* _Exercise prompt_:
Starting at the line that contains "Where should I click to: Check" and continuing through the end of the items, recast each line as a row of a Markdown table with the columns Row (a running number) and Item line. Leave out blank lines.
------ Exercise material ------
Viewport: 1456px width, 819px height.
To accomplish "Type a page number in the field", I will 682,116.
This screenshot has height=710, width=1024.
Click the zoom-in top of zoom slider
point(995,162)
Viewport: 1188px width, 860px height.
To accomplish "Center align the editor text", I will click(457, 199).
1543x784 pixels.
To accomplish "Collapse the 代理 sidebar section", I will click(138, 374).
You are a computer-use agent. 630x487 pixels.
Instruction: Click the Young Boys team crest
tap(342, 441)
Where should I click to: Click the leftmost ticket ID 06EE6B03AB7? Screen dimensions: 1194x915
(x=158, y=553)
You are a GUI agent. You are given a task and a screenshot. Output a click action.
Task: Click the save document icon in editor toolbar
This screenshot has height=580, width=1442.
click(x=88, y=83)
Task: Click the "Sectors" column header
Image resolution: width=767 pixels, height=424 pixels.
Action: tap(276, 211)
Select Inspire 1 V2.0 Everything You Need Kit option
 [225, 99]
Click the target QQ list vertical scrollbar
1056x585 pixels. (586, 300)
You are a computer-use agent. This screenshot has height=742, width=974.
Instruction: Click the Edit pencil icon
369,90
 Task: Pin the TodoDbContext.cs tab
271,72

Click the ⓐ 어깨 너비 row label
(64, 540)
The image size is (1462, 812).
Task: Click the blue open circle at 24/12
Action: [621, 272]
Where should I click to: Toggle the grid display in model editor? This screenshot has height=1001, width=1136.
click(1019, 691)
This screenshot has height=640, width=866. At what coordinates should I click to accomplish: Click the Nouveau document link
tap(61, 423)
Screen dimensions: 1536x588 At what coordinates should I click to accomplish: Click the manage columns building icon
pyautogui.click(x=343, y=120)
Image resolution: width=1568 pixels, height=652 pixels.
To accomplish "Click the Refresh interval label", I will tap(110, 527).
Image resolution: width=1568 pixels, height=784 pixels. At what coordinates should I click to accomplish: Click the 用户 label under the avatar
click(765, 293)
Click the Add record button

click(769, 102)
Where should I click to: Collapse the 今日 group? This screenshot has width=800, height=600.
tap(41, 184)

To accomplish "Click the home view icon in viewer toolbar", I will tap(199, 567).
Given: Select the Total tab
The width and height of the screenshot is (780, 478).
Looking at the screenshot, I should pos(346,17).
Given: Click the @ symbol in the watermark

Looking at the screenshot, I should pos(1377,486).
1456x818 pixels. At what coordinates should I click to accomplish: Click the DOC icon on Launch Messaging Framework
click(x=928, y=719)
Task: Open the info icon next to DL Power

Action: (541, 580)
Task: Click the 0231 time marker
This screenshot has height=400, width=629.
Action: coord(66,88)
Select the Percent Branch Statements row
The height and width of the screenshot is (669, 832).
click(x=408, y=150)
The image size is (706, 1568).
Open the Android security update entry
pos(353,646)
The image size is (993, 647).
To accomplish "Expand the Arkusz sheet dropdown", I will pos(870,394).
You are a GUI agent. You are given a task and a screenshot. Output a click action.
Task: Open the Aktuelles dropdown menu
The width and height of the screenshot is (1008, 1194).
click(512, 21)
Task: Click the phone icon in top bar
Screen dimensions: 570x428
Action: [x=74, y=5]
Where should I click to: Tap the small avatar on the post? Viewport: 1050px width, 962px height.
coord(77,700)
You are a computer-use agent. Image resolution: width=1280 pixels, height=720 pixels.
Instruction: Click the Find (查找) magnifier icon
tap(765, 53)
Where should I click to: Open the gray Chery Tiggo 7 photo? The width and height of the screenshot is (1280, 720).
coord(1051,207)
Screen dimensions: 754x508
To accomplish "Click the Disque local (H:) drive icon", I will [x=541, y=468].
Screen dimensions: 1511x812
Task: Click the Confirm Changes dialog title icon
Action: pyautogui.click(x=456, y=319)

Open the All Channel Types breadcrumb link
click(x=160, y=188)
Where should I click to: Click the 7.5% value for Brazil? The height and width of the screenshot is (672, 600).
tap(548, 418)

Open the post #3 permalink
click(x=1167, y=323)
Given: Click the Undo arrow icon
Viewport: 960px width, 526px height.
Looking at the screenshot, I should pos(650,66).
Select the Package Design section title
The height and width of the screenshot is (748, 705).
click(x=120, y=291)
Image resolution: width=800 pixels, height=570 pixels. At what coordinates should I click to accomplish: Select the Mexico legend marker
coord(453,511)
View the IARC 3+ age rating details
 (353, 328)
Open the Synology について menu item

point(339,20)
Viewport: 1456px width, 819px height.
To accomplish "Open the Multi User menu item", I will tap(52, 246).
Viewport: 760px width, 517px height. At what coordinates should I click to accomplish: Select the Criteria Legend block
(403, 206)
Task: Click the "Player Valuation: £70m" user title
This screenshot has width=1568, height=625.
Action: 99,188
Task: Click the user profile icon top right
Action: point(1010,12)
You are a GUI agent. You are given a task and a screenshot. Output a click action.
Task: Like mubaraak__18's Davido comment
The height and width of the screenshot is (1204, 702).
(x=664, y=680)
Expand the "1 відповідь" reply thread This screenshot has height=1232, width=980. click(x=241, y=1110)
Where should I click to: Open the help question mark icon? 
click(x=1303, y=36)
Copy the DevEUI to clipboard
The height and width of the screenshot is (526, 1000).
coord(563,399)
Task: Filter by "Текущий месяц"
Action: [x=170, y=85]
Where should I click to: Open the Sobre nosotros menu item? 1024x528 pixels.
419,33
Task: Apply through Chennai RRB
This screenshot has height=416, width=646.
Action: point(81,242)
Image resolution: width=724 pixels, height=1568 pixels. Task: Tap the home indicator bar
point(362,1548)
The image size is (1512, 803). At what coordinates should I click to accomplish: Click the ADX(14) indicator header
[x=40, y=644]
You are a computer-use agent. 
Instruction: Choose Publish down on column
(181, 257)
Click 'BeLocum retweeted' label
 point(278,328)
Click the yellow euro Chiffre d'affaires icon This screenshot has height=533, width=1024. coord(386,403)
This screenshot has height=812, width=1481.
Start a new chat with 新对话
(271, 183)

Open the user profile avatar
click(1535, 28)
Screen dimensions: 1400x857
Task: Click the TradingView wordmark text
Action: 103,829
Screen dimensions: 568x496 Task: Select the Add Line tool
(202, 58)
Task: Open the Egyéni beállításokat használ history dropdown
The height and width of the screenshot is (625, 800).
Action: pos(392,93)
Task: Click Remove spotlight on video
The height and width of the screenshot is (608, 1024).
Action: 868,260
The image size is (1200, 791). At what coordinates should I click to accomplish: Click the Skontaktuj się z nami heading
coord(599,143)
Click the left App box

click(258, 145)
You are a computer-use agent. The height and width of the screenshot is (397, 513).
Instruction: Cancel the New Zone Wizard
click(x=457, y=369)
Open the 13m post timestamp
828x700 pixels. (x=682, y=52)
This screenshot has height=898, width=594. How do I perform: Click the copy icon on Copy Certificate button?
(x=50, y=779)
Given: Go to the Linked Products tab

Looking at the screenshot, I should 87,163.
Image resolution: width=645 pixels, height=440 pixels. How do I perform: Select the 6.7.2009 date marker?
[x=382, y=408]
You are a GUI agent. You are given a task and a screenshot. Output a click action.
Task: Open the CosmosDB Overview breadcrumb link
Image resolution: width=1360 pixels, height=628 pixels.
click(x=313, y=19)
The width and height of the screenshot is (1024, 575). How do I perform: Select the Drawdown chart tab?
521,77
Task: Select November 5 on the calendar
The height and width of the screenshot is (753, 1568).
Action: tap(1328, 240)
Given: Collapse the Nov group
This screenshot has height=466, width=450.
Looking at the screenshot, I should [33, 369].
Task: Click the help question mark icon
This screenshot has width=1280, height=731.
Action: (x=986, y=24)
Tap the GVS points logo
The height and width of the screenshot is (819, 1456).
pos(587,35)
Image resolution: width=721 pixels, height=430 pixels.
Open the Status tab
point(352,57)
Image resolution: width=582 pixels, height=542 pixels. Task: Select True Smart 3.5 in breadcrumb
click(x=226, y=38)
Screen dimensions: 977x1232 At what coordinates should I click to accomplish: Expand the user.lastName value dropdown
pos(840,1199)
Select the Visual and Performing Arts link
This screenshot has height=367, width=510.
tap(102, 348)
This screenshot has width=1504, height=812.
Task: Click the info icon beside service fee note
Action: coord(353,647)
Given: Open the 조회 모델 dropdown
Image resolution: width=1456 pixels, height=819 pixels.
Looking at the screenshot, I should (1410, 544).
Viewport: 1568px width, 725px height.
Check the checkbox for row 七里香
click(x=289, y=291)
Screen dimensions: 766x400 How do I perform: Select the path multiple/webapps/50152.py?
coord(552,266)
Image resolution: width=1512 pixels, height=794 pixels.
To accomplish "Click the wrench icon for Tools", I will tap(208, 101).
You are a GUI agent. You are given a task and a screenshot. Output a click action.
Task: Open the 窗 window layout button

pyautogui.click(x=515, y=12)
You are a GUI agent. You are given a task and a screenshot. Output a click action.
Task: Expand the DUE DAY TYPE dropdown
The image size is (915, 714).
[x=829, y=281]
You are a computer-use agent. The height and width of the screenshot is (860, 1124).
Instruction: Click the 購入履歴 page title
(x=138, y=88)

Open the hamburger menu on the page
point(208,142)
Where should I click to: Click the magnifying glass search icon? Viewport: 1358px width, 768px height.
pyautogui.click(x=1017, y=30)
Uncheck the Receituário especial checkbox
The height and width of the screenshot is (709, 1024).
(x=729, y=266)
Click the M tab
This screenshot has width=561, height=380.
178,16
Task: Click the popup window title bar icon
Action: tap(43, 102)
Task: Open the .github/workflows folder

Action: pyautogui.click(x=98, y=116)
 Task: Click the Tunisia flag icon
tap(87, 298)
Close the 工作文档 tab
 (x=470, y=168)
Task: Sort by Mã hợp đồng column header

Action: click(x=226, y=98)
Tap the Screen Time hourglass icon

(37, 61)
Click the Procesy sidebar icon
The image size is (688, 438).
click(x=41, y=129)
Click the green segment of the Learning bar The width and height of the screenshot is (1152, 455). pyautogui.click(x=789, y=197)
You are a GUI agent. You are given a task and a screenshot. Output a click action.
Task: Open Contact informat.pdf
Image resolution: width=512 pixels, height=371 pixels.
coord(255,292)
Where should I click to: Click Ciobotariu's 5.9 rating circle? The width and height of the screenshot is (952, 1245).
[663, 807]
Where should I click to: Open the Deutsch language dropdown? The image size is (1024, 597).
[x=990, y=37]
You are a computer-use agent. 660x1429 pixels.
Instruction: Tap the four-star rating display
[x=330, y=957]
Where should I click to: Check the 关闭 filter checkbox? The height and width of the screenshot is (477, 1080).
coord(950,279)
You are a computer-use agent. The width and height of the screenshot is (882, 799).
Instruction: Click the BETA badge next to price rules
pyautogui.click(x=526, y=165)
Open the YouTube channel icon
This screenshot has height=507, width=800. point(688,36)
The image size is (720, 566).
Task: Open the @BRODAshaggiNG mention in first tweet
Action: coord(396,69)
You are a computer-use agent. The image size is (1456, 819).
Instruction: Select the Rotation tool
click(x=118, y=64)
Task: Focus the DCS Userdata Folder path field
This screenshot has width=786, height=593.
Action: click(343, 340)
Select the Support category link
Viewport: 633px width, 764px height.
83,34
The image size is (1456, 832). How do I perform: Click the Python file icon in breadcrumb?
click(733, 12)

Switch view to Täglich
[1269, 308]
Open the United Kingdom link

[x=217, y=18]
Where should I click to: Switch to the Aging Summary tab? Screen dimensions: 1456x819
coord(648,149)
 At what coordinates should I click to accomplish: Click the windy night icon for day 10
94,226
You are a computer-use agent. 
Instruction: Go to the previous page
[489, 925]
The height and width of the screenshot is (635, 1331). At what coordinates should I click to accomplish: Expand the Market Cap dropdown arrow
------
* _Right answer_:
| Row | Item line |
|---|---|
| 1 | Where should I click to: Check the 关闭 filter checkbox? The height and width of the screenshot is (477, 1080). |
| 2 | coord(950,279) |
| 3 | You are a computer-use agent. The width and height of the screenshot is (882, 799). |
| 4 | Instruction: Click the BETA badge next to price rules |
| 5 | pyautogui.click(x=526, y=165) |
| 6 | Open the YouTube channel icon |
| 7 | This screenshot has height=507, width=800. point(688,36) |
| 8 | The image size is (720, 566). |
| 9 | Task: Open the @BRODAshaggiNG mention in first tweet |
| 10 | Action: coord(396,69) |
| 11 | You are a computer-use agent. The image size is (1456, 819). |
| 12 | Instruction: Select the Rotation tool |
| 13 | click(x=118, y=64) |
| 14 | Task: Focus the DCS Userdata Folder path field |
| 15 | This screenshot has width=786, height=593. |
| 16 | Action: click(343, 340) |
| 17 | Select the Support category link |
| 18 | Viewport: 633px width, 764px height. |
| 19 | 83,34 |
| 20 | The image size is (1456, 832). How do I perform: Click the Python file icon in breadcrumb? |
| 21 | click(733, 12) |
| 22 | Switch view to Täglich |
| 23 | [1269, 308] |
| 24 | Open the United Kingdom link |
| 25 | [x=217, y=18] |
| 26 | Where should I click to: Switch to the Aging Summary tab? Screen dimensions: 1456x819 |
| 27 | coord(648,149) |
| 28 |  At what coordinates should I click to accomplish: Click the windy night icon for day 10 |
| 29 | 94,226 |
| 30 | You are a computer-use agent.  |
| 31 | Instruction: Go to the previous page |
| 32 | [489, 925] |
| 33 | The height and width of the screenshot is (635, 1331). At what coordinates should I click to accomplish: Expand the Market Cap dropdown arrow |